There were differences among the pigeons as well. Some, when their hatch was raised, simply walked out, head bobbing, as if this were nothing more than a stroll on a city sidewalk. Others began at once to peck about for food. Others came out flying, although one, causing much laughter, flew only to the top of the box. Sooner or later most of them took off.

In Palmer's memory, recorded during his first visit to Pigeon Day six years before, the birds were
shot out of the sky, above the treetops, among the clouds. He was surprised to find now that it did not really happen that way. In fact, the birds seldom flew more than shoulder-high to a man before a blast of pellets stopped them. They seemed not so much to be shot down as tripped. The men might as well have waited by the box and whacked them with a bat as they came out. The pigeons were denied even the elegance of a long fall.

Occasionally there was a stubborn bird that refused to fly. It would poke and peck about, perhaps circling the box, perhaps even ambling over to the spectators, who would laugh and shoo it back to the field. But the crowd's patience with stubborn birds was short. Soon they would be calling, “Toss 'im!” And the boxmaster would attempt to scoop up the bird in a long-handled fishing net and toss it into the air and run.

Boom
.

If the boxmaster could not catch the bird, the scorekeeper would cry, “Fire!” and the shooter would.

Boom
.

And sometimes the invisible pellets, like a
sudden gust of wind, not only killed the uncooperative walking bird but kicked it into the air as well, as if to say,
There, you stubborn bird,
now
you're flying, aren't you?

But shooters did not like to shoot a walker, because even a killed walker was worth no more than a wounded flyer—that is, one point in the scorekeeper's book. A killed flyer earned two points for the shooter, while a wounded walker scored a mere half point. Missing a flyer altogether was sure to bring a round of good-natured jeers from the spectators. But unluckiest of all was the shooter who completely missed a walker: he faced both a one-point deduction and a lifetime of ribbing.

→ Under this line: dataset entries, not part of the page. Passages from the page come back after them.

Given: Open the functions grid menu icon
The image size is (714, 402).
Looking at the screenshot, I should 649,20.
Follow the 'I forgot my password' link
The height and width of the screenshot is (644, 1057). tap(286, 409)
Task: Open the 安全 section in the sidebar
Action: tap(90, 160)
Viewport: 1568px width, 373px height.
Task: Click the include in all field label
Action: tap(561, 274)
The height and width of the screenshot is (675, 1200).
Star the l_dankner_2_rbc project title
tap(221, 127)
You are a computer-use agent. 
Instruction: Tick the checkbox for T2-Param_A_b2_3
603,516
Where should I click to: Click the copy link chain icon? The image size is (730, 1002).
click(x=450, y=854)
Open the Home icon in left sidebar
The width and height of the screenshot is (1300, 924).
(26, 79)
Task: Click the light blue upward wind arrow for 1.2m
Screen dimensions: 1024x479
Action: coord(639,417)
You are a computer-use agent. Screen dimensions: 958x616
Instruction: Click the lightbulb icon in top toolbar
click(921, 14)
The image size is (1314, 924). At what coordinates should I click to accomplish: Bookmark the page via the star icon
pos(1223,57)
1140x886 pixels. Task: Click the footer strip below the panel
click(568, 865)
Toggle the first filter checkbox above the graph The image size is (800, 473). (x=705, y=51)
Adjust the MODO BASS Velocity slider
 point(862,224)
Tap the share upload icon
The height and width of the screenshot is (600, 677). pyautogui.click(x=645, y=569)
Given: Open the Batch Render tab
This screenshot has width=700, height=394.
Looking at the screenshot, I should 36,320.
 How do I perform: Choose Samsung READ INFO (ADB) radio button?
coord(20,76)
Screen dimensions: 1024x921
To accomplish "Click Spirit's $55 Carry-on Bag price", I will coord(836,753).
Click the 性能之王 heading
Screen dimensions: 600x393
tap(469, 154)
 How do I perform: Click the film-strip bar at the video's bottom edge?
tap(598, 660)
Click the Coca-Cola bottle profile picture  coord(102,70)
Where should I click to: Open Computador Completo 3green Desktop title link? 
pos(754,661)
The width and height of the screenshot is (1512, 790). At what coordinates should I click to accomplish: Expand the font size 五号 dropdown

Once every four or five boxfuls, a pigeon got away clean. Missed entirely by the buckshot, it flew over the reaching arms of the crowd and into the sky, circled the field several times and was gone.

On the table by the scorekeeper stood a golden bird, this year's Sharpshooter Award.

The wringers had learned their jobs well. At the feet of the pink-hatted wringmaster they crouched like sprinters, counting five shots. They
sprang onto the field three at a time, one with a new, loaded box, the other two after downed pigeons. They did not wring the necks of the wounded in the field, for that would waste time, and the wringmaster was holding a stopwatch and calling the seconds. They dashed back with both living and dead swinging in their fists. Some held the birds by the neck, some by the feet. Some wringers wore wristbands.

The wringing was done on the sidelines, the dead birds dropped into large dark green trash bags.

Palmer noticed that Beans, Mutto and Henry always worked as a threesome. Their turn came about every fifteen minutes. They never rotated jobs. Henry always did the boxes.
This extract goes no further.